George Achi, head of journalistic standards at CBC, reassured staff "that statements made by our corporate leadership [outside of CBC News] are completely separate from CBC News coverage."
"We should cover this file with the same fair, accurate, balanced and fact-based approach we use for any other story," he wrote.
Following the February interview, Poilievre and Tait exchanged pleasantries after the former accused the state broadcaster of launching a partisan attack on him. He said Tait is "not even pretending to be unbiased."
"There's a lot of CBC bashing going on — somewhat stoked by the Leader of the Opposition," said Tait, who accused Poilievre of "inciting attacks" on the broadcaster.
According to Blacklock's Reporter, she wrote to the Tory leader last September to dismiss a Conservative "fundraising ploy" to defund the state broadcaster.
In a 2021 campaign document titled Canada's Recovery Plan, the Tories proposed "refocusing the [broadcaster's] services on a public interest model" to prevent competition with privately-owned media. Direct federal funding for all newsrooms "undermines press freedom and trust in [the] media," wrote the party.
On April 13, Poilievre called the CBC "biased propaganda" that "negatively affects all media."
"We need a neutral and free media, not a propaganda arm for the Liberal Party," he added.
The Conservatives raised $8,306,535 during the first quarter of 2023, promising to "remove the gatekeepers" and "cut wasteful spending."
Tait urged Poilievre to consider the implications of his 'defund the CBC' fundraiser.
"As head of the public broadcaster and as Leader of the Opposition, I think Canadians can rightly expect that the two of us have a responsibility to discuss the implications of your promise," she said.
According to the disclosed emails, some CBC journalists "expressed concern about the opinions shared by Catherine around political campaigning and Canadians opposed to funding CBC."
However, another email revealed that Tait would continue to discuss the importance of the state broadcaster with politicians from all parties.
Cutting the CBC's $1.2 billion annual parliamentary grant would have "implications to this country," she wrote in a letter disclosed through an access to information request.
Leon Mar, a spokesperson for CBC, said they would not comment on internal employee conversations that are "confidential."
On September 16, Tait asked to meet Poilievre to "make the case to you directly for the value of the public broadcaster in a time of greater polarization in our country."
Tait sent Poilievre a follow-up letter last November 29 — when she did not receive a response — to condemn his partisan fundraising efforts.
"Your party continues to run email blasts and Twitter and Facebook ads falsely accusing CBC journalists of bias and using the 'defund' promise to try and generate money for your party," she wrote.
A Canadian Press reporter asked Poilievre if he would change the Broadcasting Act to defund the English-language CBC. He pivoted, calling them the state broadcaster's "biggest client."
"I just want to be careful that we don't get you into a conflict of interest here," said the Tory leader.

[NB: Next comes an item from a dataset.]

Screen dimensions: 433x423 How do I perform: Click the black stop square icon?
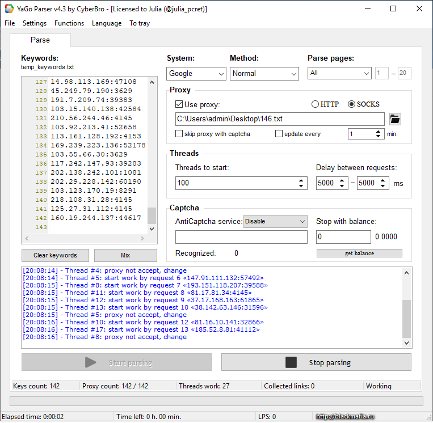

The Canadian Press is a wire service which prominent Canadian publications like the CBC and The Globe and Mail pay into.
"There [is] a group of dissenters and detractors, and they have been given voice," claimed Tait. "They have a megaphone, and they're using it."
Poilievre returned fire, calling the crown corporation a "mouthpiece for Justin Trudeau."

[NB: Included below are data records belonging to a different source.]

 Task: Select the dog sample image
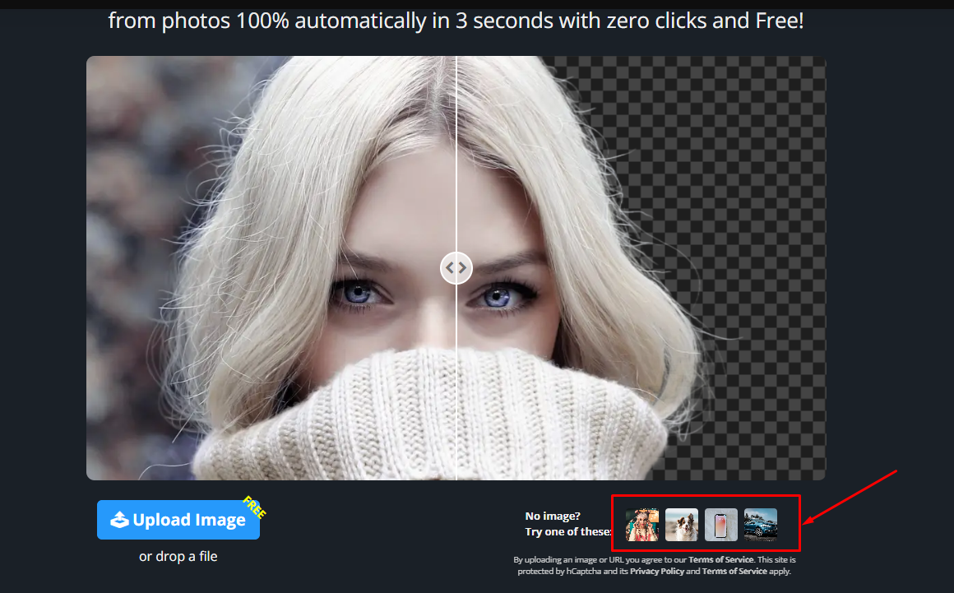point(681,524)
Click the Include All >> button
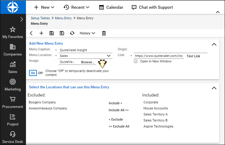This screenshot has width=225, height=145. click(x=119, y=110)
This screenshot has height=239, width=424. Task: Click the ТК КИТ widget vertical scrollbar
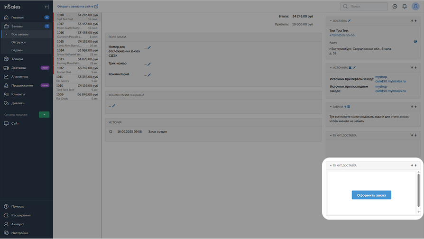pyautogui.click(x=418, y=190)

Amid the continued controversy, the CBC is also facing pushback from avid supporters of the state broadcaster.
"[The] CBC is giving up on aged Canadians" whose life-long taxes have supported the broadcaster, wrote one person in an email to Tait and Canadian Heritage Minister Pablo Rodriguez.

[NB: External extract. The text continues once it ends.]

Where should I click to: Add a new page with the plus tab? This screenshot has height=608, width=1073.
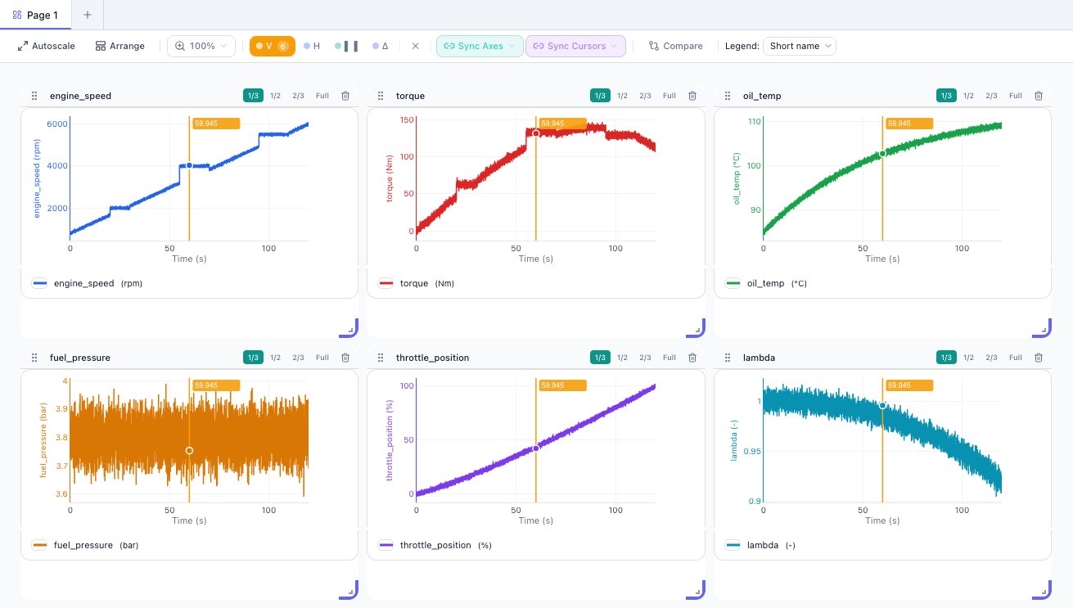[x=87, y=15]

"As a Liberal, I would take great exception to [having] my tax dollars used to provide services I don't want," said the individual, who identified as older than 65.
Should the broadcaster go "online only," it could cause the person to stop supporting the broadcaster.
Tait first served as president and CEO of the state broadcaster in 2018, with the Crown corporation extending her mandate through the beginning of 2025.